Infatti mentre la democrazia in Usa ha ormai due secoli di storia, e dal 1787 di crisi istituzionali ne ha viste tante e finora le ha superate indenne, in Brasile la dittatura militare ha ceduto il passo al potere civile solo negli anni fra il 1985 ed il 1988, e la rivolta dei bolsonariani si inserisce in un continente, l’America del Sud, in cui in parecchi Stati, dal Cile al Perù, dalla Colombia all’Argentina, la sindrome del populismo si è imposta con l’avvento di leader carismatici, ma con la conseguenza di avere democrazie sempre più illiberali.
Non c’è alcun dubbio che i rivoltosi di Brasilia, e sicuramente anche i loro ispiratori politici, hanno sperato di trascinare dalla loro parte le forze armate, ma fortunatamente sembra che la polizia federale ed i militari non abbiamo alcuna intenzione di “giocare al golpe”, tanto che hanno risposto all’ordine del Presidente Lula di ripristinare la legalità.
Il fatto che le forze armate non vogliano un colpo di stato, e che tutti i Partiti, compreso quello di Bolsonaro, abbiano condannato questa aggressione alle Istituzioni, almeno nell’immediato dovrebbero garantire la legittimità del voto popolare e di Lula, che da parte sua sembra intenzionato a non reagire con soverchia durezza contro i rivoltosi.
Certo la Presidenza di sinistra non parte in un clima tranquillo, la situazione economica del Brasile è molto difficile, ma la Presidenza Biden assicurerà il sostegno degli Usa alle istituzioni democratiche brasiliane, cosa che non scommetterei sarebbe stata garantita in caso che alla Casa Bianca ci fosse Donald Trump.

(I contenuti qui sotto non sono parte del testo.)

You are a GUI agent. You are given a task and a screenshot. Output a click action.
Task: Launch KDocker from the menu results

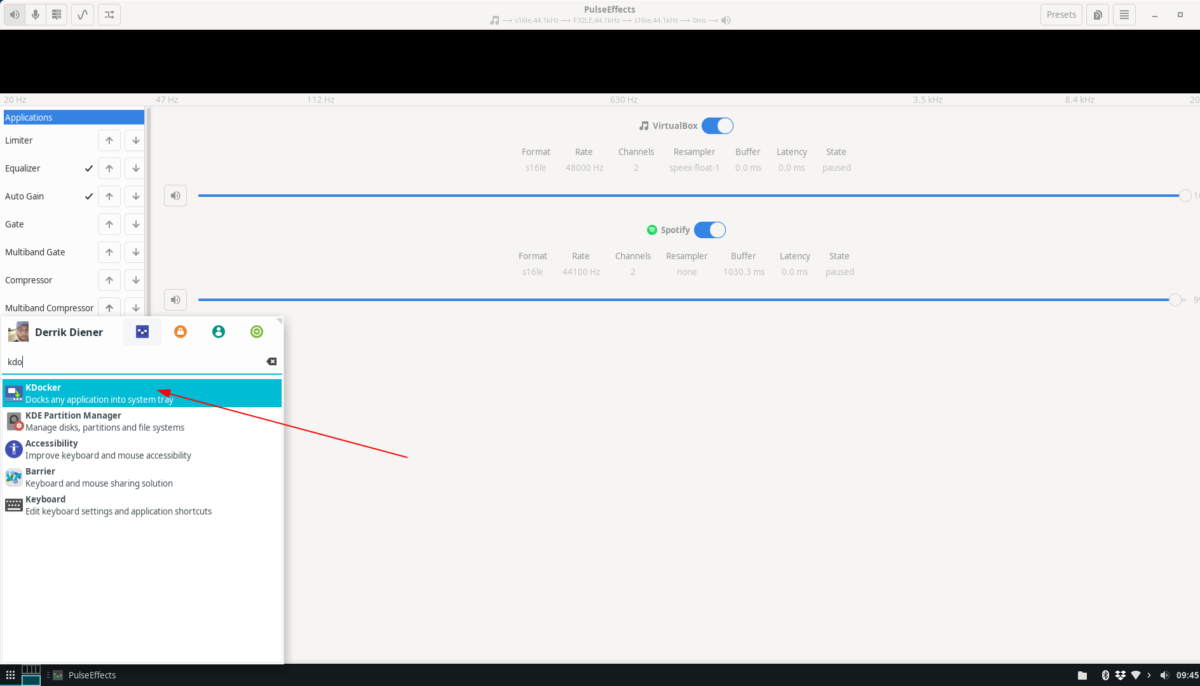(x=140, y=391)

Concludo riportando il tweet che la nostra premier Giorgia Meloni ha spedito in tarda serata, quando già le polemiche per il lungo silenzio si stavano alzando di livello: «Quanto accade in Brasile non può lasciarci indifferenti. Le immagini dell’irruzione nelle sedi istituzionali sono inaccettabili e incompatibili con qualsiasi forma di dissenso democratico. È urgente un ritorno alla normalità ed esprimiamo solidarietà alle Istituzioni brasiliane».
Non avevo alcun dubbio riguardo ai sentimenti democratici del nostro Presidente del Consiglio, nonostante le accuse di nostalgie fasciste rivoltele anche di recente da una sinistra a corto di argomenti, ma è bene che certe cose vengano condannate con immediatezza senza se e senza ma.
Non bisogna mai dimenticare che la democrazia liberale è un sistema complesso, che il populismo nega questa complessità, ma così facendo apre la strada al totalitarismo.